**Exercise description:** Leaving out the pictures, please reproduce exactly and only the lines from the one that contains "Given: Click the" through the last line below.

Saved data entries:
□ □ □ □ □ □ □
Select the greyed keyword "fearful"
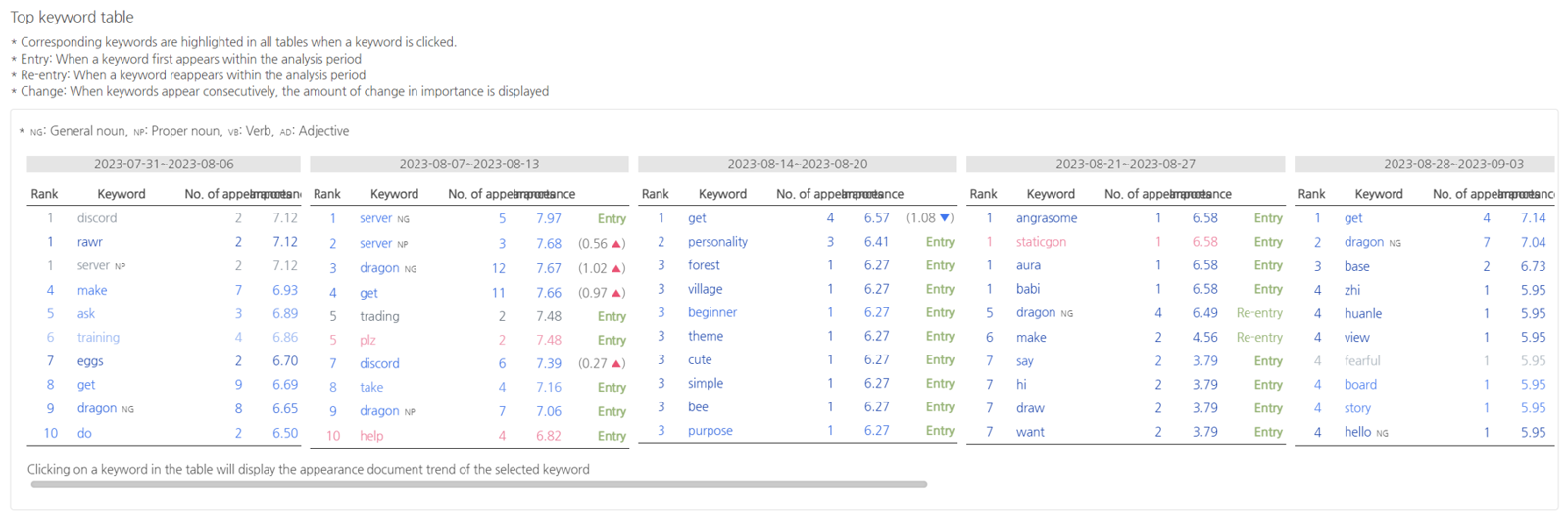 [x=1361, y=360]
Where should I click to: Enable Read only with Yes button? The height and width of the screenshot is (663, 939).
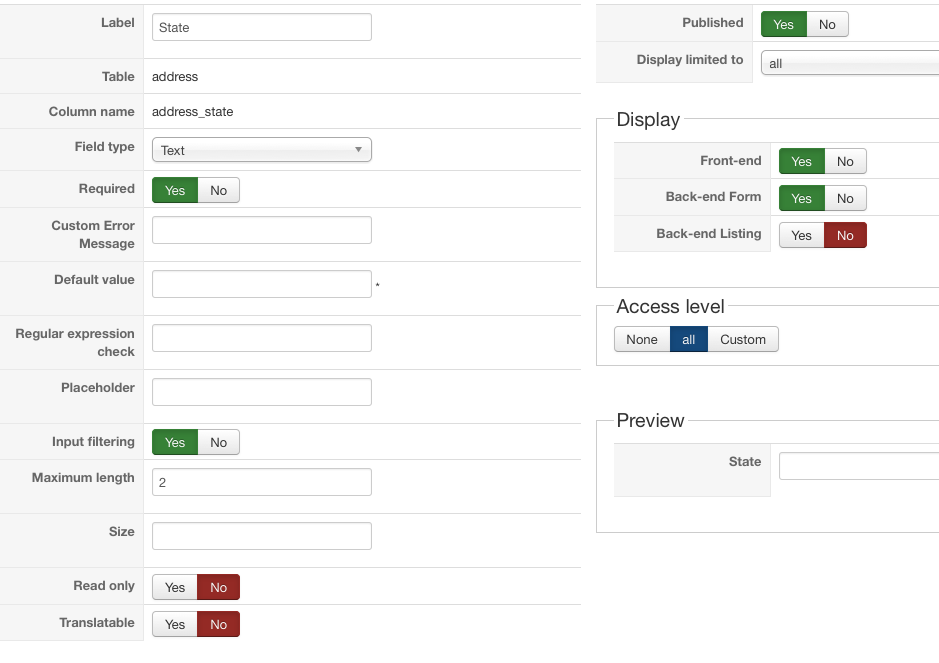175,588
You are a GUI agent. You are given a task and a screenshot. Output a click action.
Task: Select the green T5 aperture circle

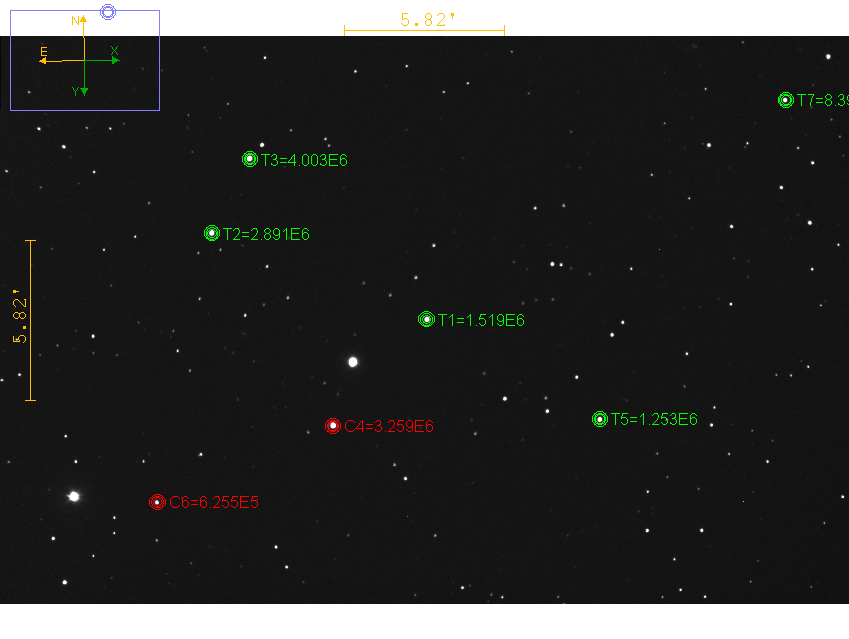coord(600,419)
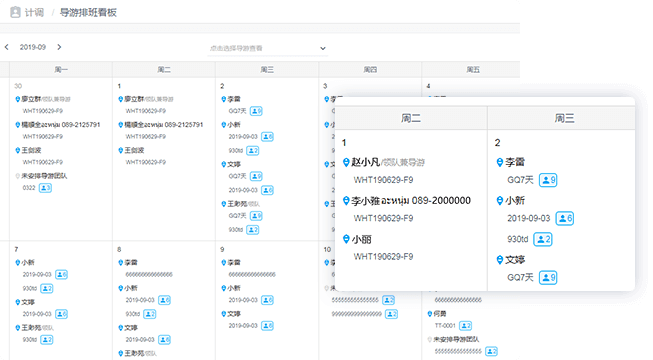Click location pin next to 李小雅
This screenshot has height=360, width=653.
click(346, 201)

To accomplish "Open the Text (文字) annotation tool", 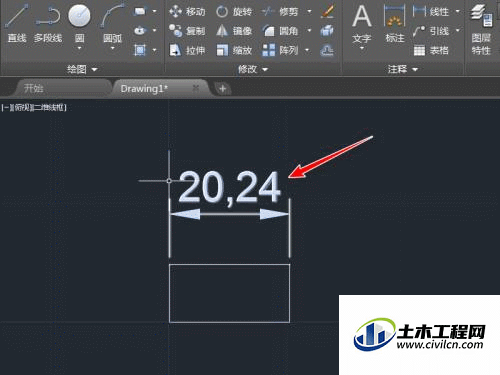I will pyautogui.click(x=362, y=27).
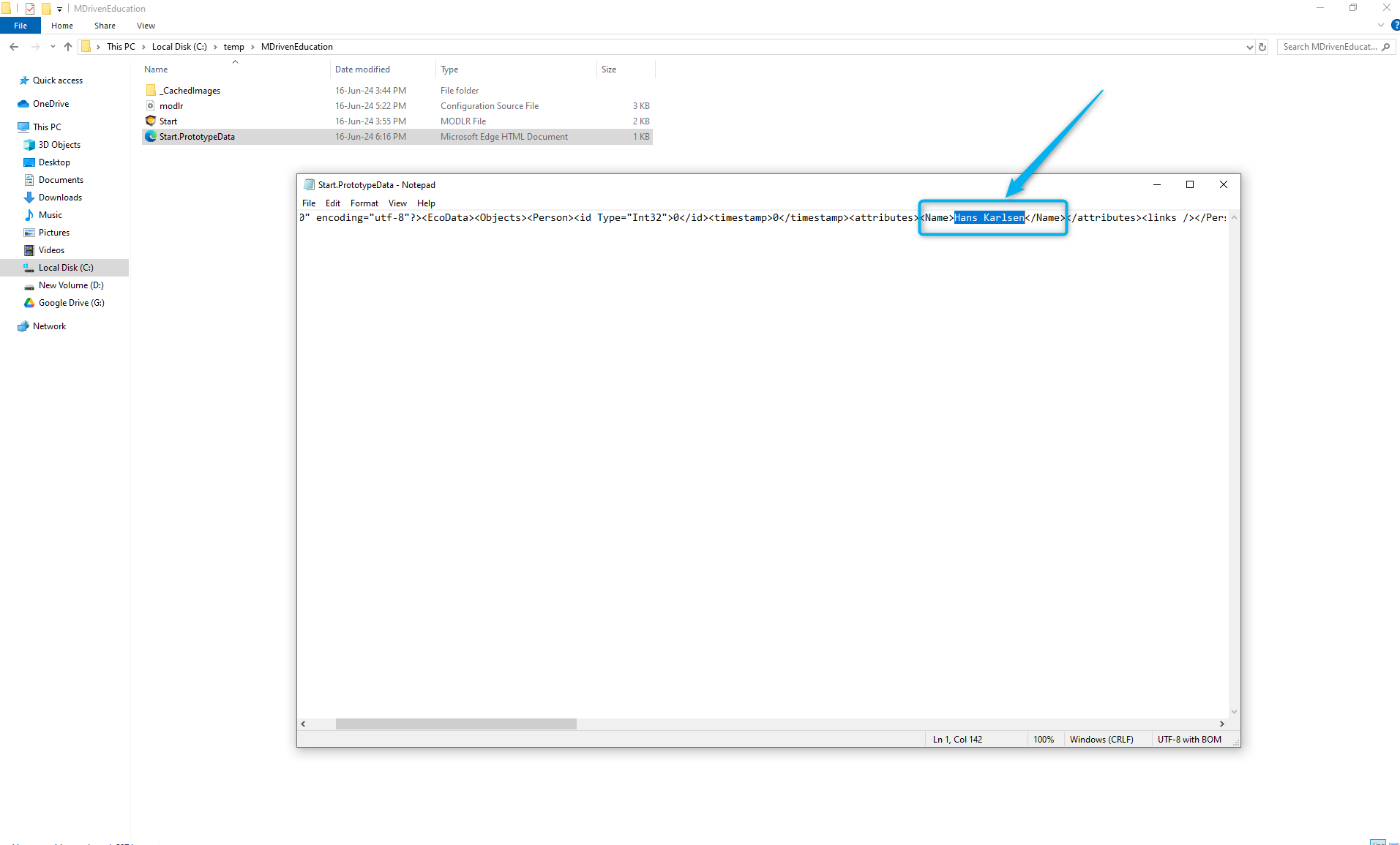This screenshot has width=1400, height=845.
Task: Sort files by the Type column
Action: [449, 70]
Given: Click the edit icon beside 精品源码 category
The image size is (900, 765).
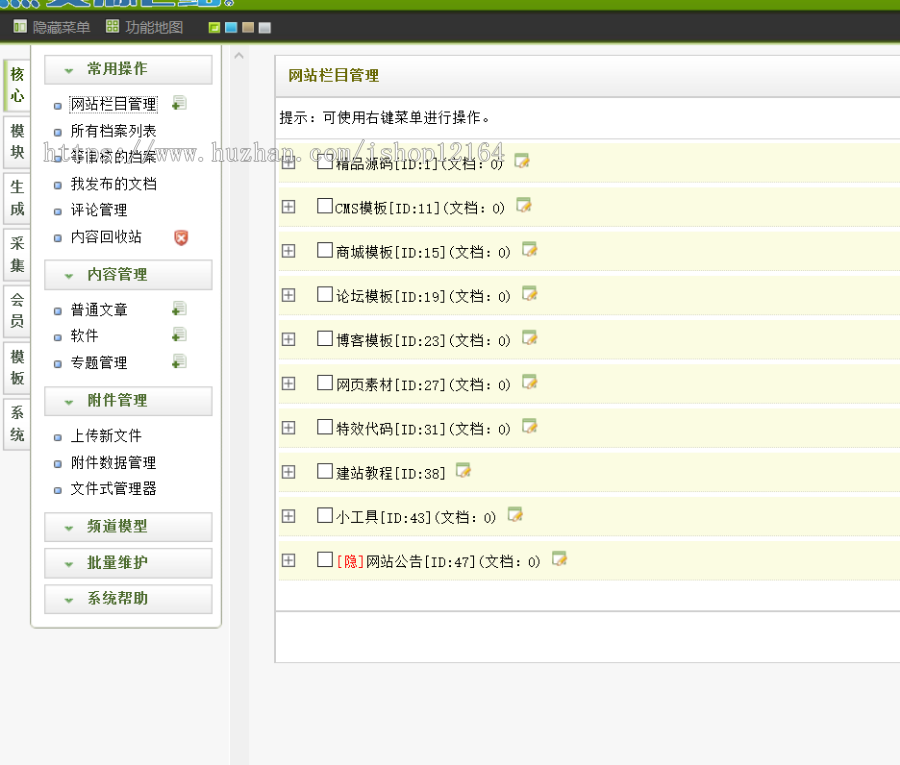Looking at the screenshot, I should 522,161.
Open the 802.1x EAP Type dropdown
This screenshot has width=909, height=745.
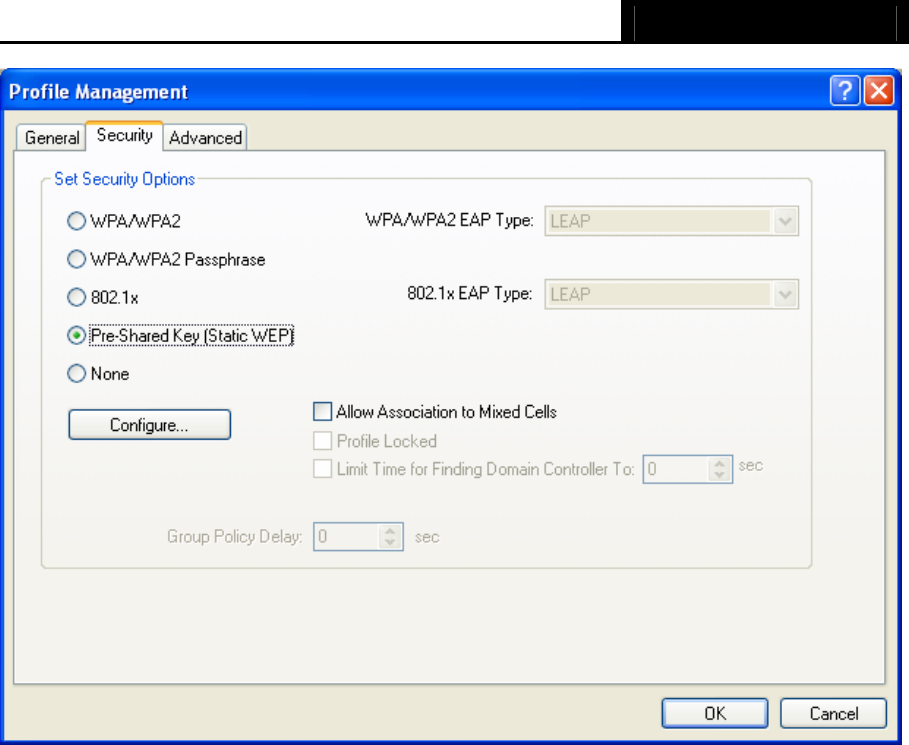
□ □ □ □ □ □ □
**Answer for this exercise:**
Given: Click the edit icon beside 精品源码 category
The image size is (900, 765).
Looking at the screenshot, I should 522,161.
Open the 802.1x EAP Type dropdown
This screenshot has width=909, height=745.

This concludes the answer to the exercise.